A further possible causal explanation, specific to the current experiment and methodology, is that musicians performed better in music tasks because of their training but also outperformed nonmusicians in other tasks (albeit to a lesser degree) because they had received more education overall. Although musicians and nonmusicians were matched for general education, this matching excluded musical education. In practice, many musicians in this study had more education overall because they often received extensive music training alongside regular schooling. Research shows that cognitive performance is associated with education (e.g., Ritchie & Tucker-Drob, 2018). Likewise, other groups of experts, such as master chess players, who receive additional education outside regular schooling tend to perform better on cognitive tasks than individuals without such education (e.g., Sala et al., 2017).
Finally, an alternative hypothesis is that the observed musicians’ advantage is due to preexisting cognitive abilities, that is, cognitively high-performing individuals may be more likely to become musicians, in particular, individuals of higher SES families (who support their musical careers) and individuals with personality traits that are known to be positively associated with the length of music training (Schellenberg & Lima, 2024; Swaminathan & Schellenberg, 2018). These factors were anyway accounted for in some of the present analyses.

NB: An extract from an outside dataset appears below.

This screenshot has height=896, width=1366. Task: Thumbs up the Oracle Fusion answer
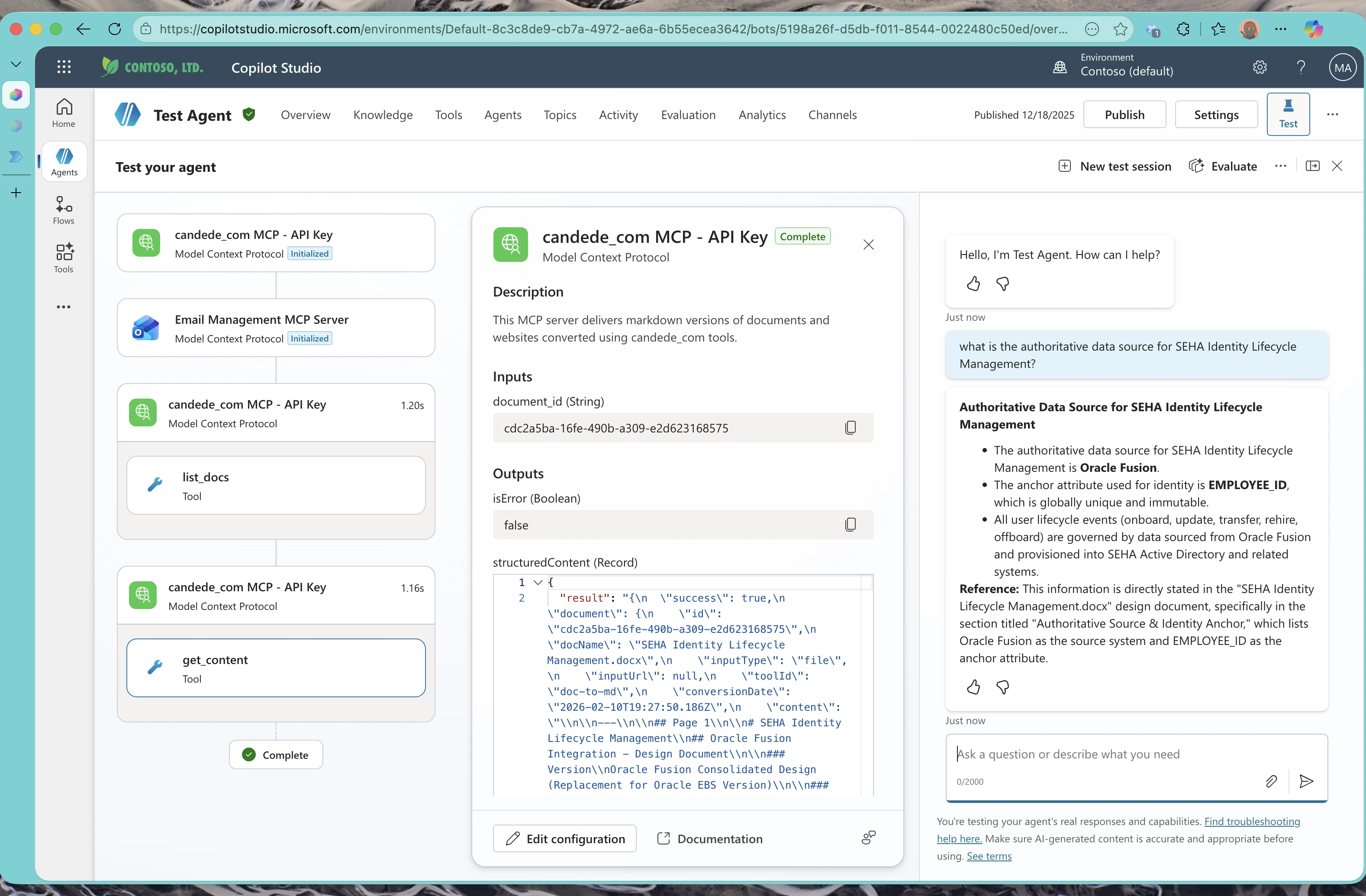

As stated above, the present correlational study cannot resolve the “chicken and egg” problem, and the present discussion has been the result of a vibrant debate among the authors, who as far as interpretations are concerned, did not always share the same views. Nonetheless, the present work does provide robust estimates of the differences between experienced musicians and nonmusicians and underlines the importance of the open-science practice fully embraced by this study: Although interpretations might diverge, the data set and analysis pipeline are fully accessible, allowing the reader to form an opinion and interpretation starting from a direct and personal analysis.
Final remarks
We would like to explicitly acknowledge some of the limitations of the present study. Above all, this is a correlational study: Any relationship observed here does not imply causation. In other words, we cannot conclude that the music training (or the lack of it) causes any of the relationships observed here: It is impossible to disentangle the effect of training (or the lack of it) from the specific selection process that made one individual a musician. However, the question targeted by the present study (whether music expertise is in a relationship with short-term-memory performance) seems too challenging to be investigated experimentally. One becomes a skilled musician after long practice. If we assume that the musicians of the current study were studying music only 1 hr per day, the number of hours of practice per musician becomes well over 3,000. It is difficult to imagine an experimental study implementing such a long training. A second limitation is that results observed here cannot be extended to other types of memory, such as working memory or long-term memory. The decision to study short-term memory was driven by available data. In the meta-analysis by Talamini et al. (2017), this advantage was the largest and the least variable, suggesting the existence of a true relationship. This is the reason this relationship was investigated. Another limitation is the specific music culture: the Western one. The sample we recruited underwent training that is typical of Western countries in terms of type of music, type of instruments, type of schools, and so on. We cannot conclude that results observed here could be observed by recruiting musicians of non-Western cultures. Finally, the results of the current experiment are valid for a specific age range, that is, young adults, thus making them not generalizable to younger and older ages.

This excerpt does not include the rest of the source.